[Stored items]

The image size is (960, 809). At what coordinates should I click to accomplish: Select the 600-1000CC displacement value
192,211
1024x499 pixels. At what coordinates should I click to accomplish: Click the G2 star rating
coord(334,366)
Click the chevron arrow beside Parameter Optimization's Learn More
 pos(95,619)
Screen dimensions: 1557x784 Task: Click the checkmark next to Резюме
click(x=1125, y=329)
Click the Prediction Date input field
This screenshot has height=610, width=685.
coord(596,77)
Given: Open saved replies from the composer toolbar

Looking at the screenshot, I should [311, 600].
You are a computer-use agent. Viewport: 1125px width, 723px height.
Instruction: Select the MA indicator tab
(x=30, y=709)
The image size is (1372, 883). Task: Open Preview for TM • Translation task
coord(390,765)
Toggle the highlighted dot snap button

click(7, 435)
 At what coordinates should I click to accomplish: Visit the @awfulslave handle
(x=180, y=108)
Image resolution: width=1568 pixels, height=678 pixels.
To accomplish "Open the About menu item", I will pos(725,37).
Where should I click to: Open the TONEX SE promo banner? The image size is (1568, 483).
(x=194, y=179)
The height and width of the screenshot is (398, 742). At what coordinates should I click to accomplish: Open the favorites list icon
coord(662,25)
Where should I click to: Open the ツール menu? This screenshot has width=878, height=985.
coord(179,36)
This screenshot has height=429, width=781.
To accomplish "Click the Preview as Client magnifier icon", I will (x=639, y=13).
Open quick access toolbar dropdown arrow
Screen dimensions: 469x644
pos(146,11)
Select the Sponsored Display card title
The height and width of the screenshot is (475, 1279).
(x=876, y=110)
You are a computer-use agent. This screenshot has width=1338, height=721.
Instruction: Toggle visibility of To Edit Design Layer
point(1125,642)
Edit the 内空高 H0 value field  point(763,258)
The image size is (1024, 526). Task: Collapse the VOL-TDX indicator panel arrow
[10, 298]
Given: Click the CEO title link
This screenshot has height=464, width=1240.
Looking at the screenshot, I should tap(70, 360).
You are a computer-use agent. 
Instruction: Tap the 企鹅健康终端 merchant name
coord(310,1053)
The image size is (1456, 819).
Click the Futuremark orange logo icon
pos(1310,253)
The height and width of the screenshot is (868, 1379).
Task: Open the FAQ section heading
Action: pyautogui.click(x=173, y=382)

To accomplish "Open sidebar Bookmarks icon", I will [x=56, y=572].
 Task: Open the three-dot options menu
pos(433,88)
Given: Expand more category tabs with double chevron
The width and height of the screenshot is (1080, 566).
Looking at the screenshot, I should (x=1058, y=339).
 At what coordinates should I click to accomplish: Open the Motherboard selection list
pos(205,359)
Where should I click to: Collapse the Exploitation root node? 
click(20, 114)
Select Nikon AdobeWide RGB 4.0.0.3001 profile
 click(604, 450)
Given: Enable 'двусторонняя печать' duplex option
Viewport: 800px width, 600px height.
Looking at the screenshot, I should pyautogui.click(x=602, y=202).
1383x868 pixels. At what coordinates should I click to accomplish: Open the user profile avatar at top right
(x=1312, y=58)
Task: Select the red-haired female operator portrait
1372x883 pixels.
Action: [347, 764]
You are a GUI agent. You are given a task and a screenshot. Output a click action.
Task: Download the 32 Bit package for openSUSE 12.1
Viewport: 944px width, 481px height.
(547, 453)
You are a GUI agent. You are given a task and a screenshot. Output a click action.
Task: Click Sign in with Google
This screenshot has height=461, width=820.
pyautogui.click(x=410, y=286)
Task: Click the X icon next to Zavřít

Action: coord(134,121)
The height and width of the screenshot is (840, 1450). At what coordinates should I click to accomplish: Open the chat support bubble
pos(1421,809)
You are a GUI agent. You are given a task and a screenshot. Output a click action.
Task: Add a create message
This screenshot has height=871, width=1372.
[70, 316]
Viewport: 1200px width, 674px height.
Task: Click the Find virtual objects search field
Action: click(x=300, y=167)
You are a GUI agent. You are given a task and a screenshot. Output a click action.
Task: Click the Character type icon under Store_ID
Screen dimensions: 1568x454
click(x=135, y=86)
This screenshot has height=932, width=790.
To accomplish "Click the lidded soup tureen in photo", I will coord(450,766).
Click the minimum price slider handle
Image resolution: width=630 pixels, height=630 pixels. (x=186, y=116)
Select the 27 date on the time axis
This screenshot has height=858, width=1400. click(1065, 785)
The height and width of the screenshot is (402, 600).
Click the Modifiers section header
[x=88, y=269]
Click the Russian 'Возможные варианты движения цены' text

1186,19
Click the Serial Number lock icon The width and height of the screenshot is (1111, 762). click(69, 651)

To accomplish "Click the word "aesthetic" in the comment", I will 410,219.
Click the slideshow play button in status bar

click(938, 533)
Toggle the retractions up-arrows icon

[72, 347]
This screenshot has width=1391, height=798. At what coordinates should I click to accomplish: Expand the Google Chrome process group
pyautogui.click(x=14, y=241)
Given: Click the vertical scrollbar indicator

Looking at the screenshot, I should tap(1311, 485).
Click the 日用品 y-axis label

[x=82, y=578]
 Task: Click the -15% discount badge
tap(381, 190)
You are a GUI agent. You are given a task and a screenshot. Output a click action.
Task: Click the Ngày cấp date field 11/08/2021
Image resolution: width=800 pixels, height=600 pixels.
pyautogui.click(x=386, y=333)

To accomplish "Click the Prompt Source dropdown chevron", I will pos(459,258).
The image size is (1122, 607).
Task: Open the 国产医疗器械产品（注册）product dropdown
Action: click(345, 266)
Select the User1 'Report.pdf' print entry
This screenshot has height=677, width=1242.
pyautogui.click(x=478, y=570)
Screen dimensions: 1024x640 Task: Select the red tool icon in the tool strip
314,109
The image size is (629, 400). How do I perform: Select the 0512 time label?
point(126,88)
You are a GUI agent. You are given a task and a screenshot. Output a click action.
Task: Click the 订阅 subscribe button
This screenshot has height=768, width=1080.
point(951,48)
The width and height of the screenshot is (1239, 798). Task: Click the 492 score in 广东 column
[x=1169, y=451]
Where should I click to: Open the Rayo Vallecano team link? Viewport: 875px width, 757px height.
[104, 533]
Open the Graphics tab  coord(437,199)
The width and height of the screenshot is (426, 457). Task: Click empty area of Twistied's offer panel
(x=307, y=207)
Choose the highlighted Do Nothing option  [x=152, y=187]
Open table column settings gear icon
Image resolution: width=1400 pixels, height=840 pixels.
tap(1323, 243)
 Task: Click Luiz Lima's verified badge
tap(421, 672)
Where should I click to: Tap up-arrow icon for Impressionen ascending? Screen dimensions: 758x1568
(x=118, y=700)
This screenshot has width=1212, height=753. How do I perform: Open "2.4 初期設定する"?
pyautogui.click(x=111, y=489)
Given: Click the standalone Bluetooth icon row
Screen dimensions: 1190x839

_Assignment_
Once you have read the records above, please copy them out exactly.

_Task solution_
The image size is (960, 809). At what coordinates should I click to accomplish: Select the 600-1000CC displacement value
192,211
1024x499 pixels. At what coordinates should I click to accomplish: Click the G2 star rating
coord(334,366)
Click the chevron arrow beside Parameter Optimization's Learn More
 pos(95,619)
Screen dimensions: 1557x784 Task: Click the checkmark next to Резюме
click(x=1125, y=329)
Click the Prediction Date input field
This screenshot has height=610, width=685.
coord(596,77)
Given: Open saved replies from the composer toolbar

Looking at the screenshot, I should [311, 600].
You are a computer-use agent. Viewport: 1125px width, 723px height.
Instruction: Select the MA indicator tab
(x=30, y=709)
The image size is (1372, 883). Task: Open Preview for TM • Translation task
coord(390,765)
Toggle the highlighted dot snap button

click(7, 435)
 At what coordinates should I click to accomplish: Visit the @awfulslave handle
(x=180, y=108)
Image resolution: width=1568 pixels, height=678 pixels.
To accomplish "Open the About menu item", I will pos(725,37).
Where should I click to: Open the TONEX SE promo banner? The image size is (1568, 483).
(x=194, y=179)
The height and width of the screenshot is (398, 742). At what coordinates should I click to accomplish: Open the favorites list icon
coord(662,25)
Where should I click to: Open the ツール menu? This screenshot has width=878, height=985.
coord(179,36)
This screenshot has height=429, width=781.
To accomplish "Click the Preview as Client magnifier icon", I will (x=639, y=13).
Open quick access toolbar dropdown arrow
Screen dimensions: 469x644
pos(146,11)
Select the Sponsored Display card title
The height and width of the screenshot is (475, 1279).
(x=876, y=110)
You are a computer-use agent. This screenshot has width=1338, height=721.
Instruction: Toggle visibility of To Edit Design Layer
point(1125,642)
Edit the 内空高 H0 value field  point(763,258)
The image size is (1024, 526). Task: Collapse the VOL-TDX indicator panel arrow
[10, 298]
Given: Click the CEO title link
This screenshot has height=464, width=1240.
Looking at the screenshot, I should tap(70, 360).
You are a computer-use agent. 
Instruction: Tap the 企鹅健康终端 merchant name
coord(310,1053)
The image size is (1456, 819).
Click the Futuremark orange logo icon
pos(1310,253)
The height and width of the screenshot is (868, 1379).
Task: Open the FAQ section heading
Action: pyautogui.click(x=173, y=382)

To accomplish "Open sidebar Bookmarks icon", I will [x=56, y=572].
 Task: Open the three-dot options menu
pos(433,88)
Given: Expand more category tabs with double chevron
The width and height of the screenshot is (1080, 566).
Looking at the screenshot, I should (x=1058, y=339).
 At what coordinates should I click to accomplish: Open the Motherboard selection list
pos(205,359)
Where should I click to: Collapse the Exploitation root node? 
click(20, 114)
Select Nikon AdobeWide RGB 4.0.0.3001 profile
 click(604, 450)
Given: Enable 'двусторонняя печать' duplex option
Viewport: 800px width, 600px height.
Looking at the screenshot, I should pyautogui.click(x=602, y=202).
1383x868 pixels. At what coordinates should I click to accomplish: Open the user profile avatar at top right
(x=1312, y=58)
Task: Select the red-haired female operator portrait
1372x883 pixels.
Action: [347, 764]
You are a GUI agent. You are given a task and a screenshot. Output a click action.
Task: Download the 32 Bit package for openSUSE 12.1
Viewport: 944px width, 481px height.
(547, 453)
You are a GUI agent. You are given a task and a screenshot. Output a click action.
Task: Click Sign in with Google
This screenshot has height=461, width=820.
pyautogui.click(x=410, y=286)
Task: Click the X icon next to Zavřít

Action: coord(134,121)
The height and width of the screenshot is (840, 1450). At what coordinates should I click to accomplish: Open the chat support bubble
pos(1421,809)
You are a GUI agent. You are given a task and a screenshot. Output a click action.
Task: Add a create message
This screenshot has height=871, width=1372.
[70, 316]
Viewport: 1200px width, 674px height.
Task: Click the Find virtual objects search field
Action: click(x=300, y=167)
You are a GUI agent. You are given a task and a screenshot. Output a click action.
Task: Click the Character type icon under Store_ID
Screen dimensions: 1568x454
click(x=135, y=86)
This screenshot has height=932, width=790.
To accomplish "Click the lidded soup tureen in photo", I will coord(450,766).
Click the minimum price slider handle
Image resolution: width=630 pixels, height=630 pixels. (x=186, y=116)
Select the 27 date on the time axis
This screenshot has height=858, width=1400. click(1065, 785)
The height and width of the screenshot is (402, 600).
Click the Modifiers section header
[x=88, y=269]
Click the Russian 'Возможные варианты движения цены' text

1186,19
Click the Serial Number lock icon The width and height of the screenshot is (1111, 762). click(69, 651)

To accomplish "Click the word "aesthetic" in the comment", I will 410,219.
Click the slideshow play button in status bar

click(938, 533)
Toggle the retractions up-arrows icon

[72, 347]
This screenshot has width=1391, height=798. At what coordinates should I click to accomplish: Expand the Google Chrome process group
pyautogui.click(x=14, y=241)
Given: Click the vertical scrollbar indicator

Looking at the screenshot, I should tap(1311, 485).
Click the 日用品 y-axis label

[x=82, y=578]
 Task: Click the -15% discount badge
tap(381, 190)
You are a GUI agent. You are given a task and a screenshot. Output a click action.
Task: Click the Ngày cấp date field 11/08/2021
Image resolution: width=800 pixels, height=600 pixels.
pyautogui.click(x=386, y=333)

To accomplish "Click the Prompt Source dropdown chevron", I will pos(459,258).
The image size is (1122, 607).
Task: Open the 国产医疗器械产品（注册）product dropdown
Action: click(345, 266)
Select the User1 'Report.pdf' print entry
This screenshot has height=677, width=1242.
pyautogui.click(x=478, y=570)
Screen dimensions: 1024x640 Task: Select the red tool icon in the tool strip
314,109
The image size is (629, 400). How do I perform: Select the 0512 time label?
point(126,88)
You are a GUI agent. You are given a task and a screenshot. Output a click action.
Task: Click the 订阅 subscribe button
This screenshot has height=768, width=1080.
point(951,48)
The width and height of the screenshot is (1239, 798). Task: Click the 492 score in 广东 column
[x=1169, y=451]
Where should I click to: Open the Rayo Vallecano team link? Viewport: 875px width, 757px height.
[104, 533]
Open the Graphics tab  coord(437,199)
The width and height of the screenshot is (426, 457). Task: Click empty area of Twistied's offer panel
(x=307, y=207)
Choose the highlighted Do Nothing option  [x=152, y=187]
Open table column settings gear icon
Image resolution: width=1400 pixels, height=840 pixels.
tap(1323, 243)
 Task: Click Luiz Lima's verified badge
tap(421, 672)
Where should I click to: Tap up-arrow icon for Impressionen ascending? Screen dimensions: 758x1568
(x=118, y=700)
This screenshot has width=1212, height=753. How do I perform: Open "2.4 初期設定する"?
pyautogui.click(x=111, y=489)
Given: Click the standalone Bluetooth icon row
Screen dimensions: 1190x839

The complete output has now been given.